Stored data
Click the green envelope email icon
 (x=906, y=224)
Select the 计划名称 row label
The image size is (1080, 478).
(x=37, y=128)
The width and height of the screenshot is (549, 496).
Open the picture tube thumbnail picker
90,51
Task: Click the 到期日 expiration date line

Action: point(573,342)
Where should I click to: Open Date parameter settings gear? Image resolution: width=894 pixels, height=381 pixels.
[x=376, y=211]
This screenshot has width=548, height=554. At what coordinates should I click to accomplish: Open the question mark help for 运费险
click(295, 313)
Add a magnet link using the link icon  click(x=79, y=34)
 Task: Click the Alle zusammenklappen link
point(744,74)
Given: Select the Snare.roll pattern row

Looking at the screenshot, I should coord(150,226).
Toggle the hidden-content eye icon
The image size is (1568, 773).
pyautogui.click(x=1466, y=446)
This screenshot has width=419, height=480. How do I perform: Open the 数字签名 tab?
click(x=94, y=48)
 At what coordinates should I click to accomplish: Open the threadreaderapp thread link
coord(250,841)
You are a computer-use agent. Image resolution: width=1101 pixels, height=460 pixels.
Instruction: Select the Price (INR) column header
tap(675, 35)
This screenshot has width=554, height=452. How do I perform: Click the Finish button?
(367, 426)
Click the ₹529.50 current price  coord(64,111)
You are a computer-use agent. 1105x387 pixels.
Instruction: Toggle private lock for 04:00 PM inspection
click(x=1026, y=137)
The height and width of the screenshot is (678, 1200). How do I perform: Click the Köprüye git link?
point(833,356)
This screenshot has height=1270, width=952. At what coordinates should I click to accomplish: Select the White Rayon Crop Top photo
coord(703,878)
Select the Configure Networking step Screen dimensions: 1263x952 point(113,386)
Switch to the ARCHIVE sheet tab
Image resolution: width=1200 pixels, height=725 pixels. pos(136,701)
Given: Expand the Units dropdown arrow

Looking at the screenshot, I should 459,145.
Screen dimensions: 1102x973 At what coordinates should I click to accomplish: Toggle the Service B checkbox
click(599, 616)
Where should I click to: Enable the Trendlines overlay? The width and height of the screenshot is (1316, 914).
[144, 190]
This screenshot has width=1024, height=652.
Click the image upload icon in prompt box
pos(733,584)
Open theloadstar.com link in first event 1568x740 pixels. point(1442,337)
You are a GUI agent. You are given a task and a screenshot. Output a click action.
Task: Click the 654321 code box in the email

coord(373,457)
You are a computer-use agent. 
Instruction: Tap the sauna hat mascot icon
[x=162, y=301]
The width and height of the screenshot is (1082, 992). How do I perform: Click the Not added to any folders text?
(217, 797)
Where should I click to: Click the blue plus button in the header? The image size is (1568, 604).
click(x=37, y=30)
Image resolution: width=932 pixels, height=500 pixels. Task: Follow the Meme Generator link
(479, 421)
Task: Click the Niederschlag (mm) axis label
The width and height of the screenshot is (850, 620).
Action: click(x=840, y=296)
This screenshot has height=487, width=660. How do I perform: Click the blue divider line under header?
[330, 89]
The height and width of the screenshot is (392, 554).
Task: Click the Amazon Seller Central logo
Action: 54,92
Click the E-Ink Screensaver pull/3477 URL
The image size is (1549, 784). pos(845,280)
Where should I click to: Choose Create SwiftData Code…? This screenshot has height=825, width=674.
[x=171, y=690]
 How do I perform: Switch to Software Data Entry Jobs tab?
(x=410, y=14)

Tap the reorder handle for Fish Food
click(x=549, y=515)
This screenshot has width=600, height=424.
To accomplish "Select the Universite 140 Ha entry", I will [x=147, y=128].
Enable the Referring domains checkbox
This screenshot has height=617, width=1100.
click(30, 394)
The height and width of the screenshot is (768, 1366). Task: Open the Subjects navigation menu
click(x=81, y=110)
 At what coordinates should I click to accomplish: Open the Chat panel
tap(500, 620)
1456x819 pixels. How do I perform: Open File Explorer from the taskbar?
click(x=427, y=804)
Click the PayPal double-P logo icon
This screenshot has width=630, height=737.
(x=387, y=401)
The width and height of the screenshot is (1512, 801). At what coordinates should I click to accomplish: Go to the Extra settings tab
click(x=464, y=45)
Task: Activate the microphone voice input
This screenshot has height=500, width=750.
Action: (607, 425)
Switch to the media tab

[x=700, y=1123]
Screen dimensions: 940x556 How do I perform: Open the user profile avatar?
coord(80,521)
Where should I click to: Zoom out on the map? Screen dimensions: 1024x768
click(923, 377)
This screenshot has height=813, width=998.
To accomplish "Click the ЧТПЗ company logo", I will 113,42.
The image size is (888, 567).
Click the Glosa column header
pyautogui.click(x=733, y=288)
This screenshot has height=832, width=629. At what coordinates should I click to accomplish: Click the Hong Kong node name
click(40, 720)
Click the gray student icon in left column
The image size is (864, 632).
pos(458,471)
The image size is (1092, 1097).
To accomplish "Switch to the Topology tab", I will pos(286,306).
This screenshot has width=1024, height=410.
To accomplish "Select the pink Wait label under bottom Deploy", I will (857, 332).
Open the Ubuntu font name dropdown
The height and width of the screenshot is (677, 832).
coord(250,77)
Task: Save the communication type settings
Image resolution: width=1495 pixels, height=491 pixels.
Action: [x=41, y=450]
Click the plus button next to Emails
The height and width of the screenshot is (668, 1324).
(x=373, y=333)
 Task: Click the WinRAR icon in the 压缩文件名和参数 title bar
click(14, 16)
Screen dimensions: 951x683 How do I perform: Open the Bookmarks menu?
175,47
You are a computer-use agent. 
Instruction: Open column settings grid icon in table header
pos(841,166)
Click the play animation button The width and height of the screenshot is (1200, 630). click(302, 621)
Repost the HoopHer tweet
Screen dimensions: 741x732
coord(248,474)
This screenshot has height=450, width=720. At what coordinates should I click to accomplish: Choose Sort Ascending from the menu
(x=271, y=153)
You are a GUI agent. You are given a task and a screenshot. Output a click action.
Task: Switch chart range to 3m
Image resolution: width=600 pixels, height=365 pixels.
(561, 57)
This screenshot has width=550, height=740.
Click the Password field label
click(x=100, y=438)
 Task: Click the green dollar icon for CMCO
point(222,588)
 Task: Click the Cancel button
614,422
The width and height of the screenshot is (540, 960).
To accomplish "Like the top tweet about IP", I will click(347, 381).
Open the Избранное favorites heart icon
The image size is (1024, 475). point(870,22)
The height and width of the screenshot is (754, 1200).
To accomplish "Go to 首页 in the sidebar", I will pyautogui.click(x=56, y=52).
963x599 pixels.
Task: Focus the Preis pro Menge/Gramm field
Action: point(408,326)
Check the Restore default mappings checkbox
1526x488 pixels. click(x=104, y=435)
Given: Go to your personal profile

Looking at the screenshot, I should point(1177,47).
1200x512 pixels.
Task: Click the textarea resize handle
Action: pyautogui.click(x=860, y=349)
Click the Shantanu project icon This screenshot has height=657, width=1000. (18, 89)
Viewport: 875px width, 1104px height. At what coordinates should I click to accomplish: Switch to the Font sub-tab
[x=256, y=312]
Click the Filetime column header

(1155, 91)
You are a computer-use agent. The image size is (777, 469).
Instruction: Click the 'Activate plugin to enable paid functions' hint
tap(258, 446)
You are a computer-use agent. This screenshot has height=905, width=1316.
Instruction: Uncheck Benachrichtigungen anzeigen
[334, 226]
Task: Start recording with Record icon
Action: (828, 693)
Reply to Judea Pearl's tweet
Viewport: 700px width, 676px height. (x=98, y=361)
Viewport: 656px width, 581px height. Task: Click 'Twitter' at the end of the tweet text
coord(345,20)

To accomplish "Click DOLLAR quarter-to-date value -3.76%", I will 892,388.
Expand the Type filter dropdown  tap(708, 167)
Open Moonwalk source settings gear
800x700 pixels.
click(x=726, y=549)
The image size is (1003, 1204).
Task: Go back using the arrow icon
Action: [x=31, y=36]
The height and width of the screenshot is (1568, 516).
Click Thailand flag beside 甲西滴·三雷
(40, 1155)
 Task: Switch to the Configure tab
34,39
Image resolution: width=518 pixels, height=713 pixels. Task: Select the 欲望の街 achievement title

● Assignment
Using the entries above, return exactly the lines from the line with "Screen dimensions: 940x556" to the line with "The image size is (888, 567).", counting both of those lines.

● Solution to the problem
Screen dimensions: 940x556 How do I perform: Open the user profile avatar?
coord(80,521)
Where should I click to: Zoom out on the map? Screen dimensions: 1024x768
click(923, 377)
This screenshot has height=813, width=998.
To accomplish "Click the ЧТПЗ company logo", I will 113,42.
The image size is (888, 567).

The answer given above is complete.